Dopo aver decretato varie volte la fine dei “sovranisti” e dei “populisti” (qualunque cosa vogliano dire queste definizioni) i giornali mainstream davanti alla vittoria, in Olanda, del Partito delle Libertà di Wilders si mostrano sconcertati e lanciano l’allarme affiancando al caso olandese la vittoria di Milei in Argentina, di Fico in Slovacchia, l’affermazione della destra in Spagna e Polonia e il possibile ritorno di Trump. Senza dimenticare la vittoria del centrodestra in Grecia nel 2023 e in Italia nel 2022.

Sono casi diversi con qualche causa comune (i mercati sempre più globali che prevalgono sugli stati e impoveriscono i ceti medi) a cui in Europa si aggiungono problemi specifici.

RIBELLIONE

Ne ha colti alcuni il politologo Ian Buruma che, alla “Stampa” (24/11), sul caso olandese, ha detto: per gli elettori “contano le questioni domestiche, lavoro sicurezza, economia” e “il messaggio è chiarissimo: non vogliamo più immigrati”; “è la rivalsa delle province contro le élite liberal delle città”. La gente si sente estranea e “non a proprio agio con i temi progressisti”.

È ormai iniziata la reazione dei popoli ai guasti dell’Unione Europea (nata a Maastricht nel 1992) di cui anche Draghi oggi di fatto riconosce il fallimento.

A differenza della precedente CEE, in cui gli stati democratici erano amici, collaboravano e commerciavano, ma restando ciascuno con la propria identità e la piena sovranità, con l’UE è nato un mostro giuridico che non è né uno Stato, né una Federazione. Non ha una sovranità propria, ma pretende di dettar legge agli Stati sovrani, non ha una Costituzione e pretende di prevalere sulle Costituzioni, non ha un governo democraticamente eletto, ma pretende di dettar legge ai governi democratici. Un paio di Paesi forti della UE affermano i propri interessi e gli altri sono economicamente penalizzati.

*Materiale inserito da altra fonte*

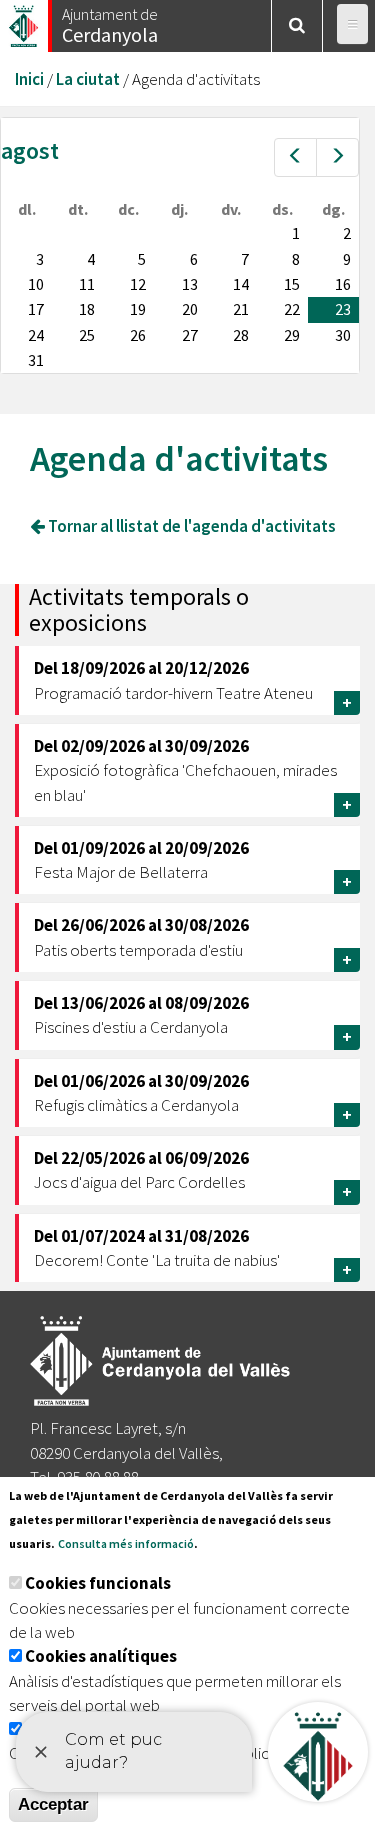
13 (190, 284)
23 (343, 309)
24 (36, 335)
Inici (29, 79)
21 (241, 309)
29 (292, 335)
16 (343, 284)
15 (292, 284)
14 (241, 284)
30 (343, 335)
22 (292, 309)
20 (190, 309)
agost (30, 150)
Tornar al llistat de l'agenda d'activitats (190, 526)
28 (241, 335)
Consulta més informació (126, 1543)
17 (36, 309)
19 (138, 309)
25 (87, 335)
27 (190, 335)
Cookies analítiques (101, 1656)
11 (87, 284)
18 (87, 309)
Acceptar (53, 1804)
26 (138, 335)
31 (36, 360)
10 (36, 284)
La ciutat (88, 79)
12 (138, 284)
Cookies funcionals (98, 1583)
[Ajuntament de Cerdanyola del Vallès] (25, 20)
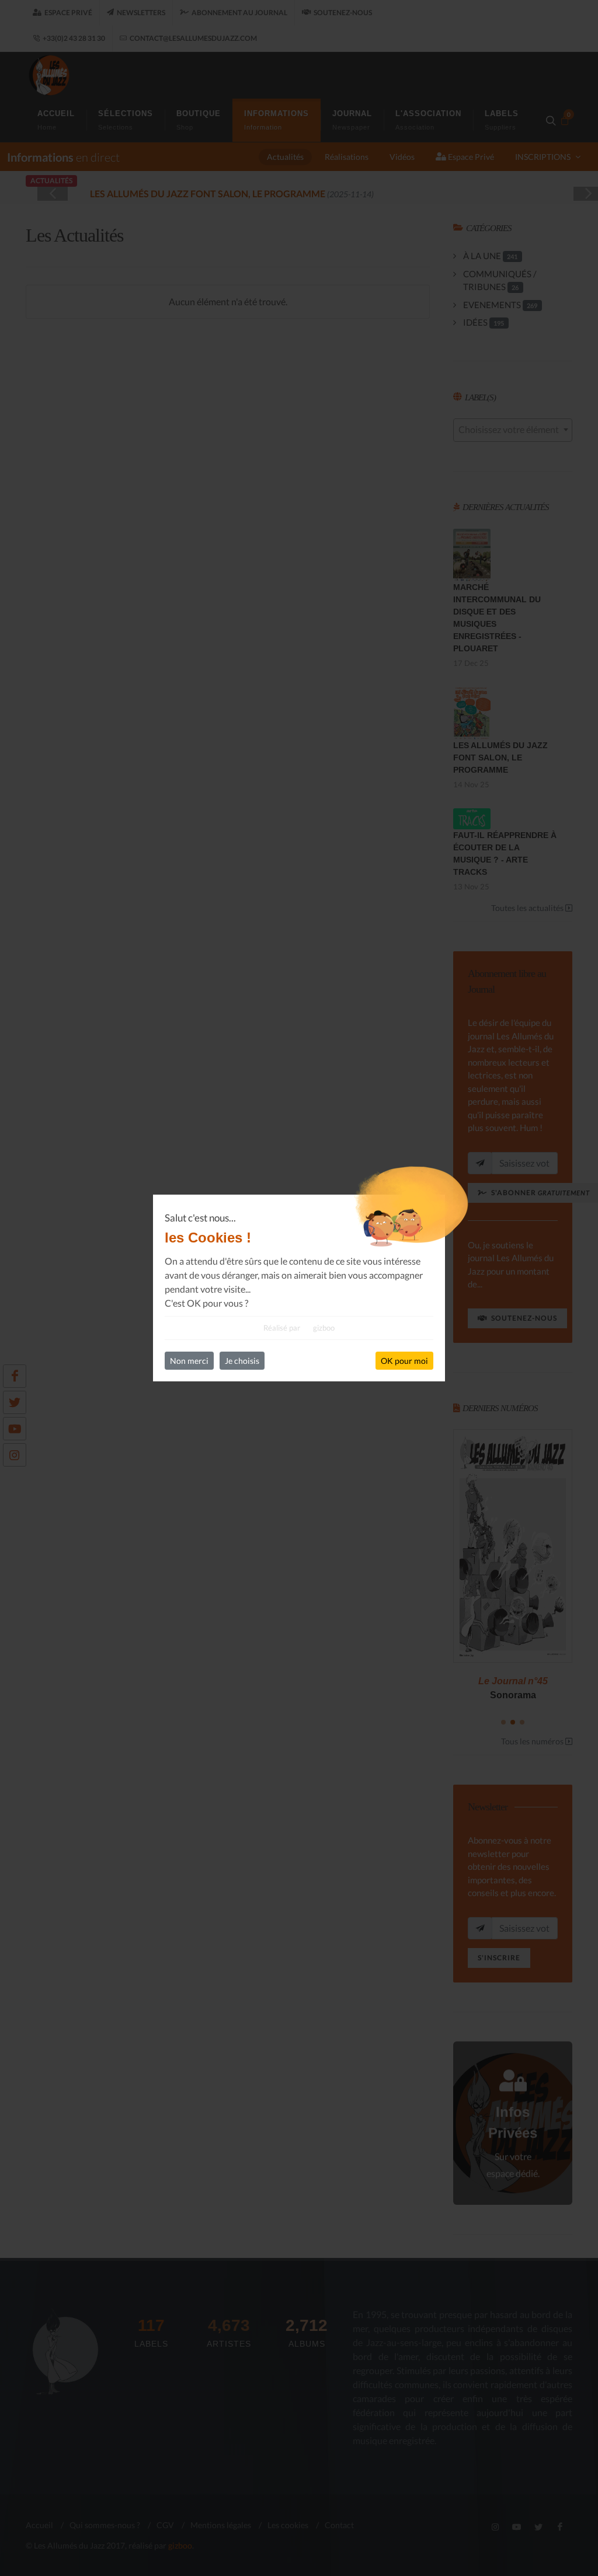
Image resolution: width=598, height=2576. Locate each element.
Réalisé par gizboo (299, 1327)
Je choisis (242, 1361)
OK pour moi (404, 1361)
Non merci (189, 1361)
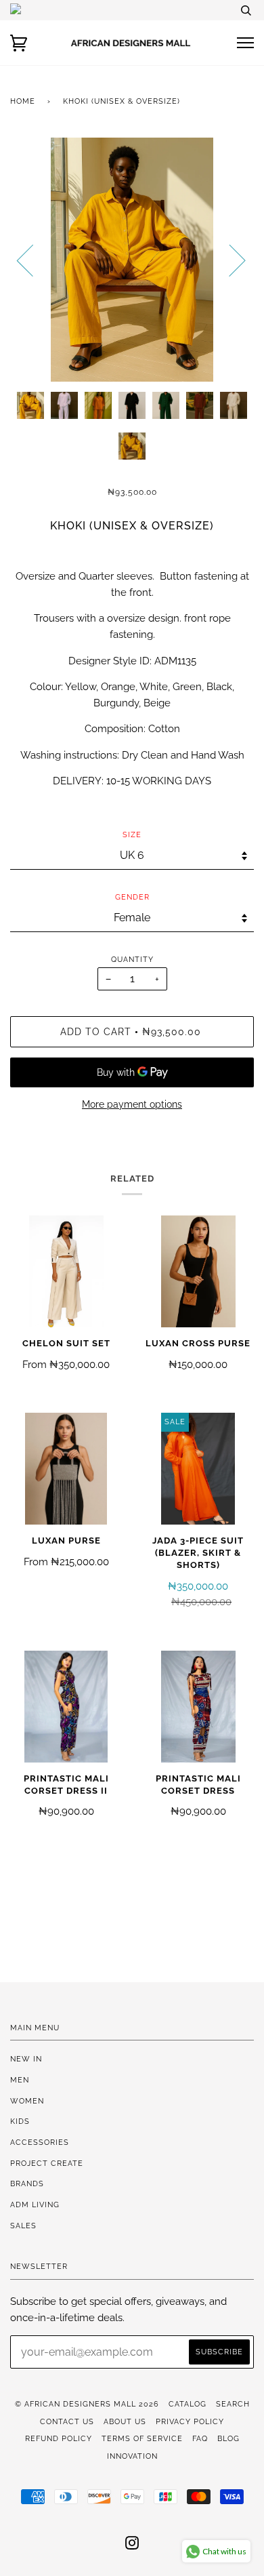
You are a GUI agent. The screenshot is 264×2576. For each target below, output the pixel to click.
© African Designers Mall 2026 (87, 2404)
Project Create (46, 2163)
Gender (132, 897)
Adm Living (35, 2204)
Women (27, 2101)
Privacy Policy (190, 2421)
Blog (228, 2438)
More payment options (132, 1104)
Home (22, 101)
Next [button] (229, 260)
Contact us (67, 2421)
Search (233, 2404)
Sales (23, 2225)
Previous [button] (33, 260)
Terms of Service (142, 2438)
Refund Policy (58, 2438)
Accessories (39, 2142)
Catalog (187, 2404)
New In (26, 2059)
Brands (27, 2183)
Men (19, 2080)
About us (125, 2421)
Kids (20, 2121)
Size (132, 834)
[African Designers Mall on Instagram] (132, 2545)
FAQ (200, 2438)
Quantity (132, 959)
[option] (132, 260)
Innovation (132, 2456)
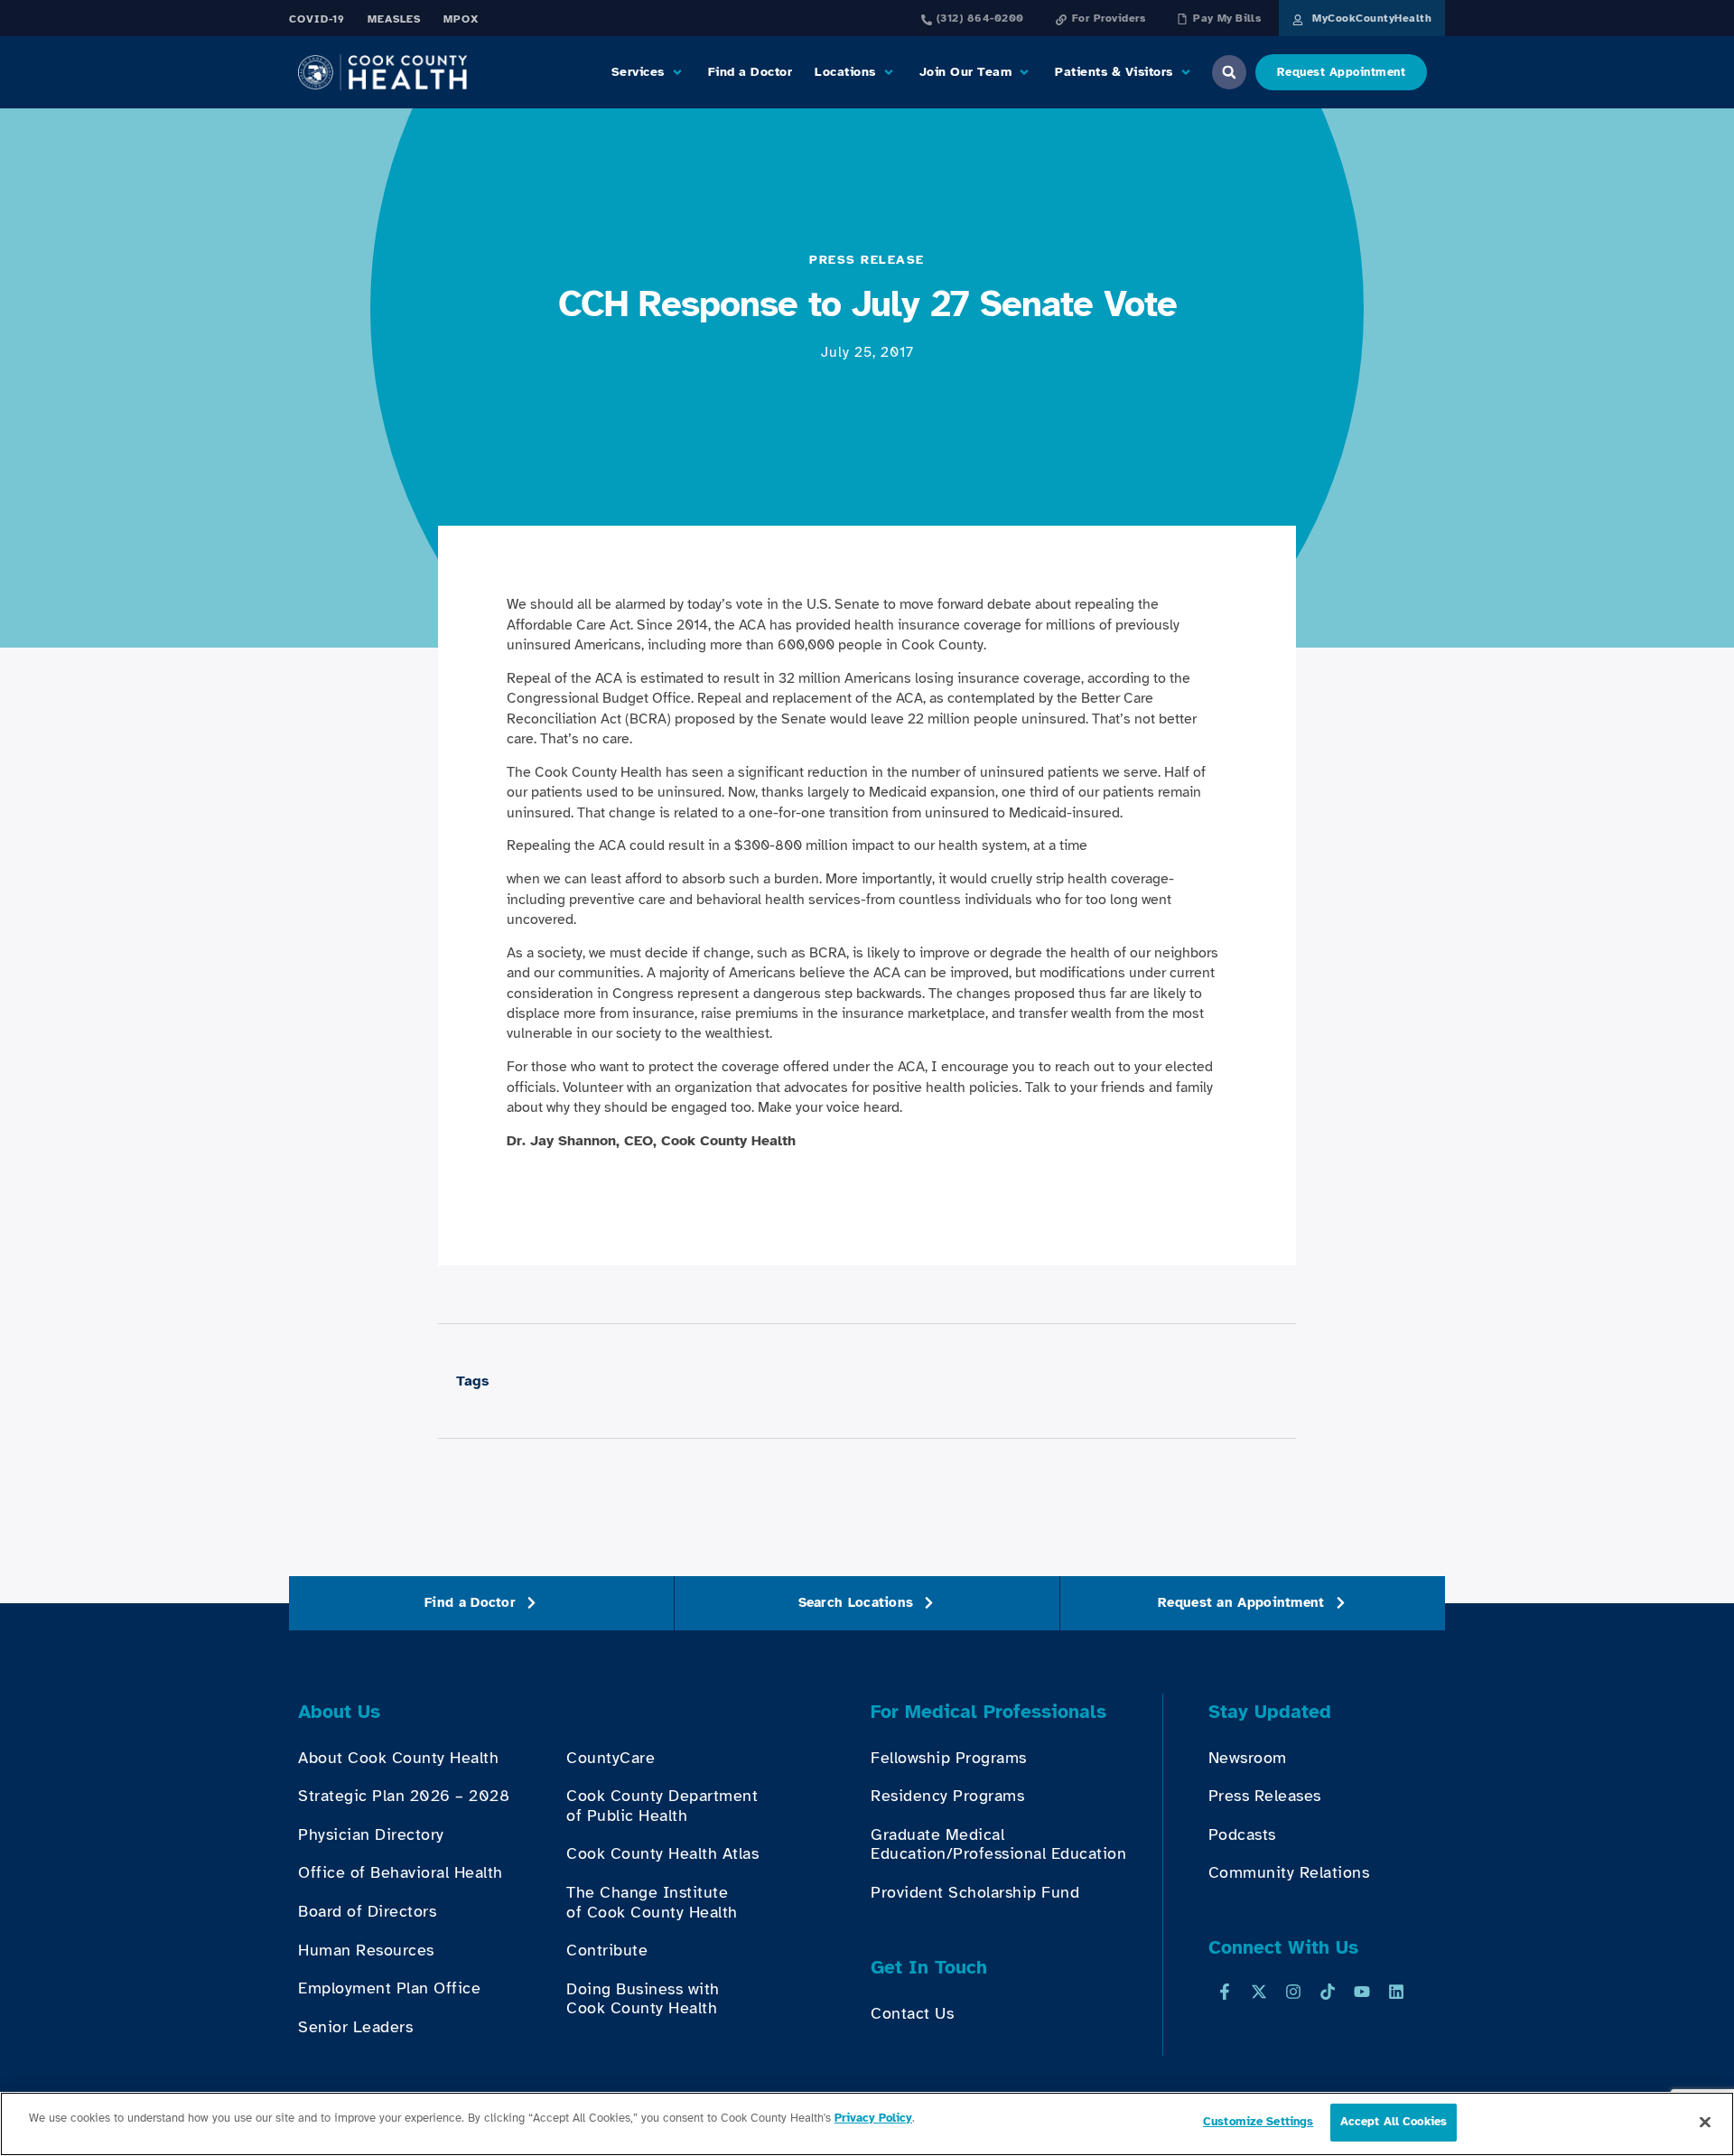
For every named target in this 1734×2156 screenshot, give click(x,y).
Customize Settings (1258, 2121)
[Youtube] (1362, 1991)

Inoltre con la UE è rinato l’homo ideologicus (che sembrava sparito con il crollo del Muro di Berlino) cioè un potere che ha un progetto ideologico sui cittadini e sui popoli e pretende di cambiarli creando un “uomo nuovo”.

Il forte carattere ideologico della UE è evidente su molti temi, anche etici. Quelli di maggior impatto economico, contro la prosperità dei popoli, sono il “Patto di Stabilità”, la transizione green, la de-sovranizzazione degli stati, il multiculturalismo e le politiche migratorie.

BREXIT ED EUREXIT

È stata la Brexit a rompere il tabù del nuovo impero ideologico europeo. Non a caso. Era stata sempre la Gran Bretagna ad avversare l’impero napoleonico che era lo sviluppo (devastante) della sanguinosa rivoluzione del 1789.

L’homo ideologicus infatti nacque con la Rivoluzione francese ed è caratterizzato dall’astrazione del giacobinismo. Il generale vandeano François-Athanase de Charette de La Contrie, che aveva solo 33 anni quando fu fucilato nel 1796, si chiedeva polemicamente rivolto ai rivoluzionari: “che cos’è questa patria che sfida il passato, senza fedeltà, senz’amore? Questa patria di disordine e irreligione? Per loro sembra che la patria non sia che un’idea; per noi è una terra. Loro ce l’hanno nel cervello; noi la sentiamo sotto i nostri piedi, è più solida”.

Argomenti simili a quelli del liberale britannico Edmund Burke contro la rivoluzione francese (criticata anche dal nostro Manzoni). Del resto anche un grande conservatore britannico dei nostri anni, Roger Scruton (nella foto), nel suo Manifesto dei conservatori ha fulminato il carattere ideologico della UE e la sua pretesa di svuotare gli stati nazionali (e la democrazia).